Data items
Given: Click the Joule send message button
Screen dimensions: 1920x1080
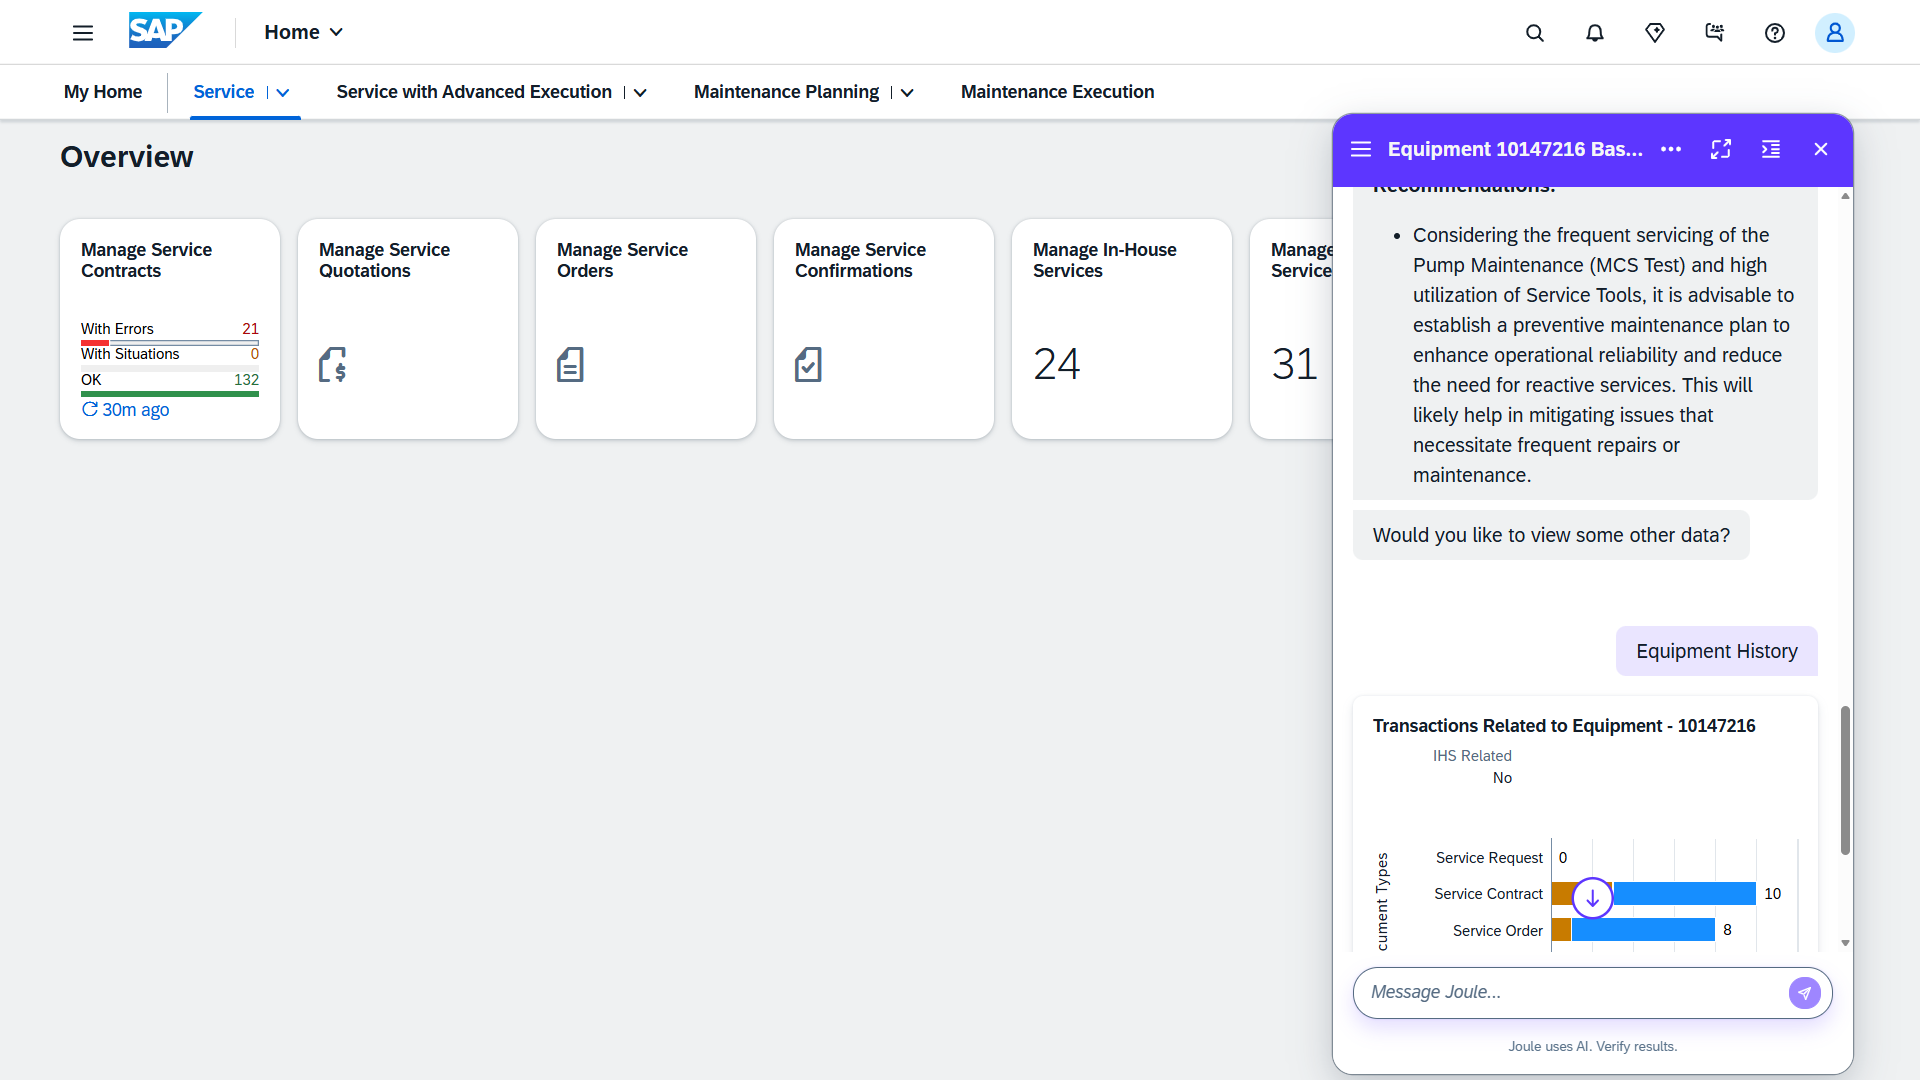Looking at the screenshot, I should point(1804,993).
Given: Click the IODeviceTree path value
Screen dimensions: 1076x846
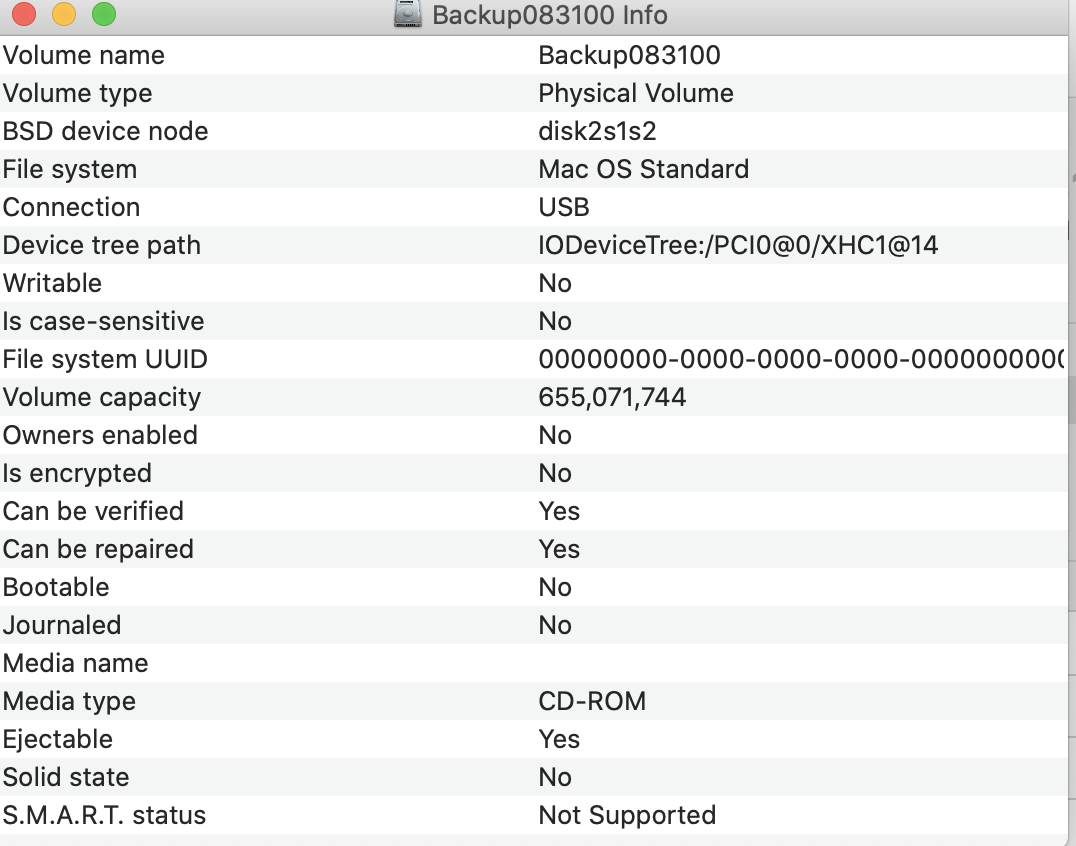Looking at the screenshot, I should tap(738, 245).
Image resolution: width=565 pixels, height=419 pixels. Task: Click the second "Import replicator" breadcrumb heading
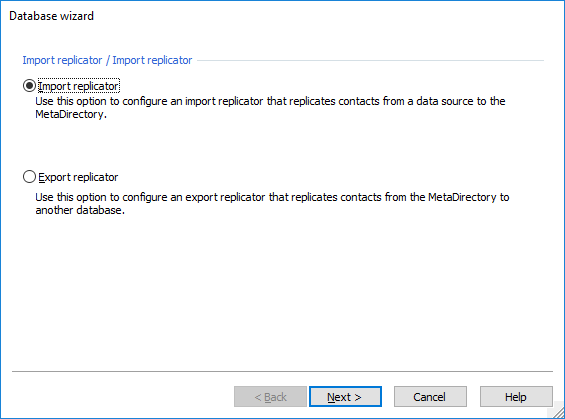pyautogui.click(x=152, y=60)
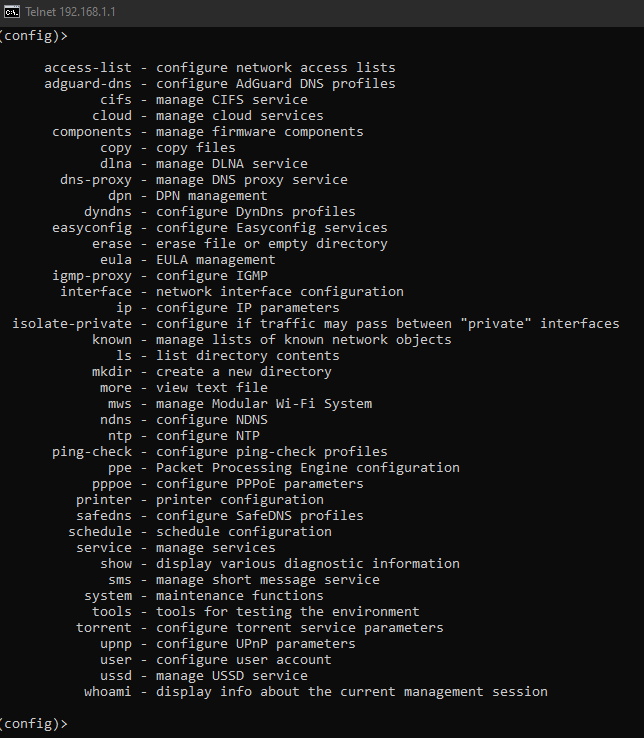This screenshot has height=738, width=644.
Task: Click the whoami command at list bottom
Action: click(x=108, y=692)
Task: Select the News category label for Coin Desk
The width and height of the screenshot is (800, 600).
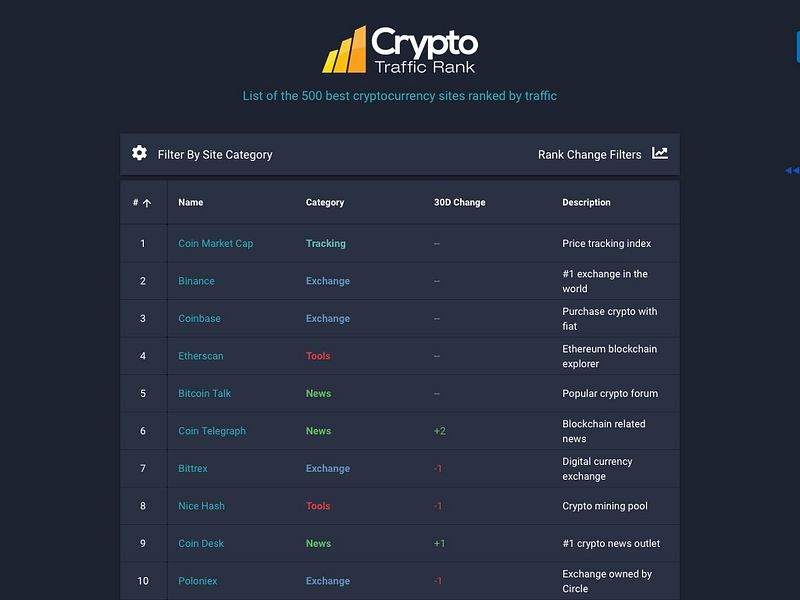Action: (318, 543)
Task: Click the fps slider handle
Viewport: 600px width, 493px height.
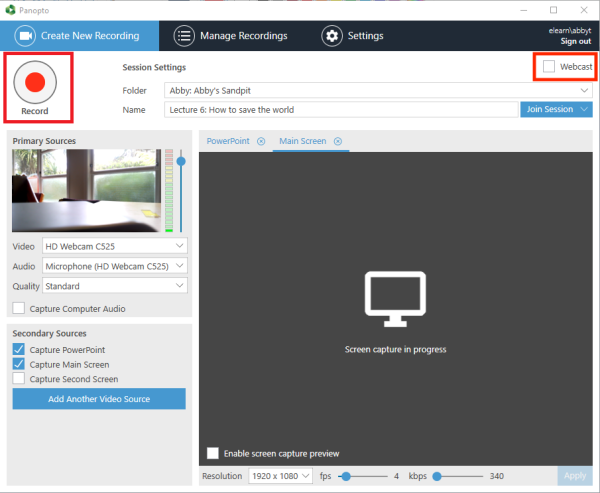Action: coord(346,476)
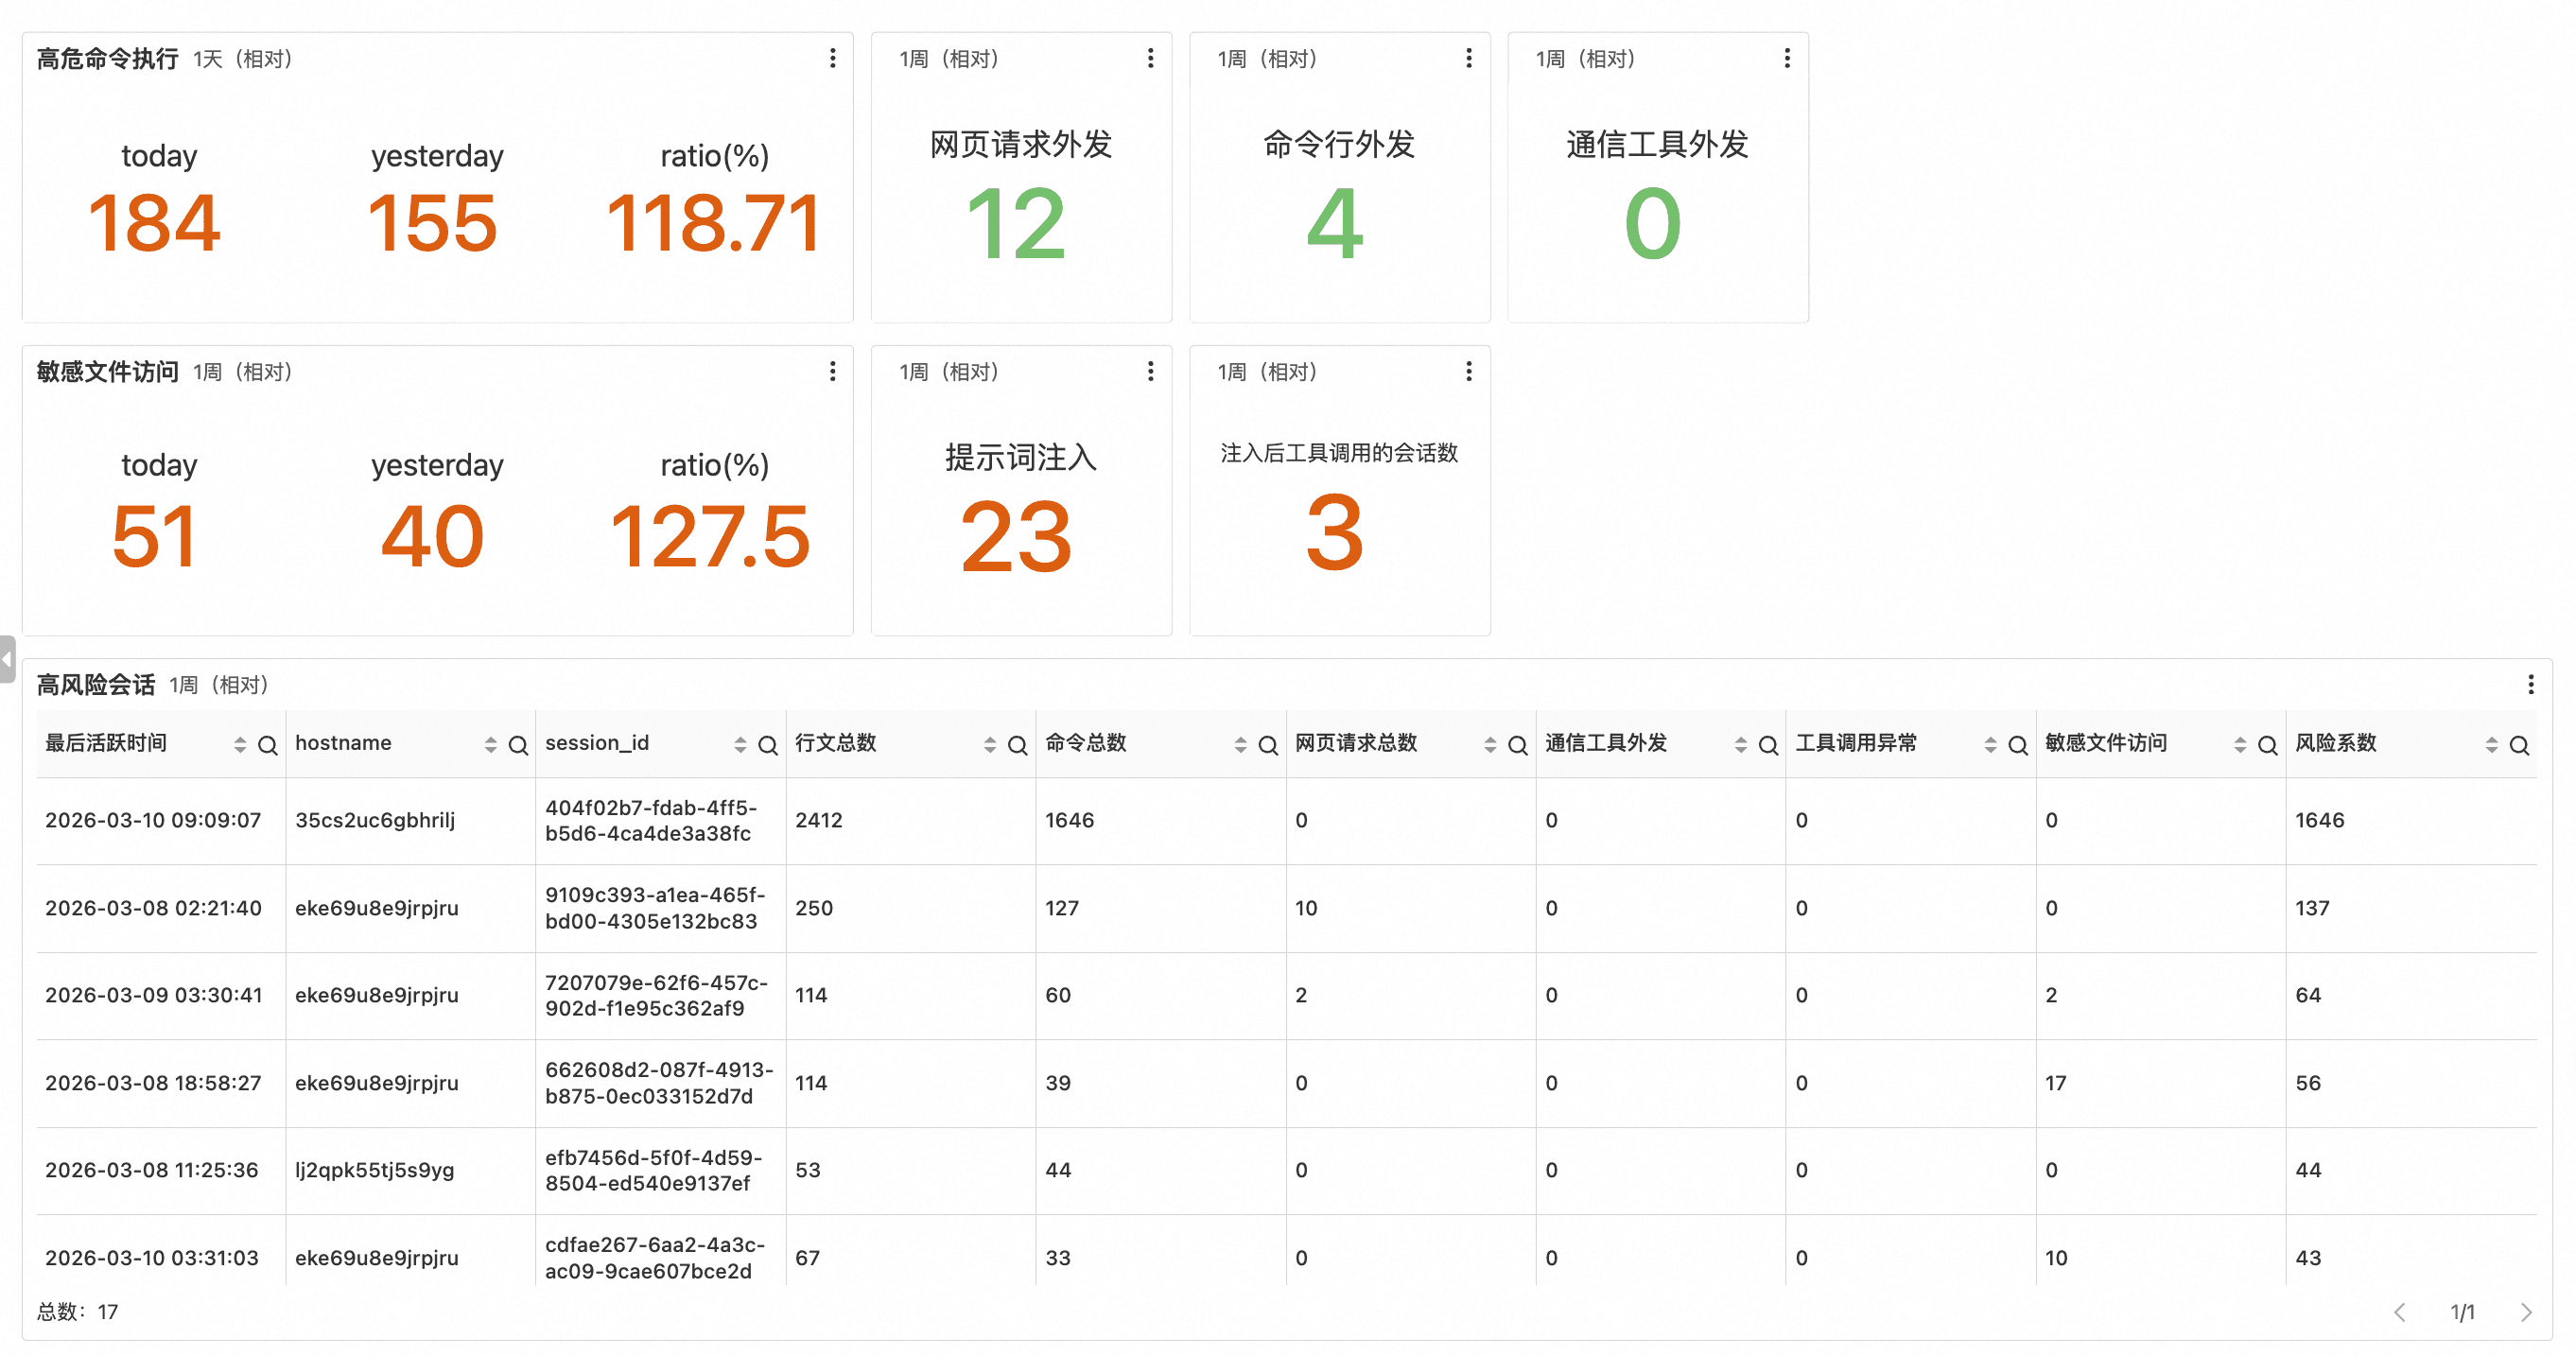Open kebab menu of 高风险会话 table

coord(2530,685)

* _AIM OF THE EXERCISE_
Please lay out every line of the data above as a numbered list, skipping blank lines and leaving the pictures out.

* _EXPECTED ANSWER_
1. Given: Click the Joule send message button
2. Screen dimensions: 1920x1080
3. Looking at the screenshot, I should point(1804,993).
4. Given: Click the IODeviceTree path value
5. Screen dimensions: 1076x846
6. Looking at the screenshot, I should tap(738, 245).
7. Image resolution: width=565 pixels, height=419 pixels. Task: Click the second "Import replicator" breadcrumb heading
8. pyautogui.click(x=152, y=60)
9. This screenshot has height=738, width=644.
10. Task: Click the whoami command at list bottom
11. Action: click(x=108, y=692)
12. Task: Select the News category label for Coin Desk
13. The width and height of the screenshot is (800, 600).
14. Action: (318, 543)
15. Task: Click the fps slider handle
16. Viewport: 600px width, 493px height.
17. Action: coord(346,476)
18. Open kebab menu of 高风险会话 table
19. coord(2530,685)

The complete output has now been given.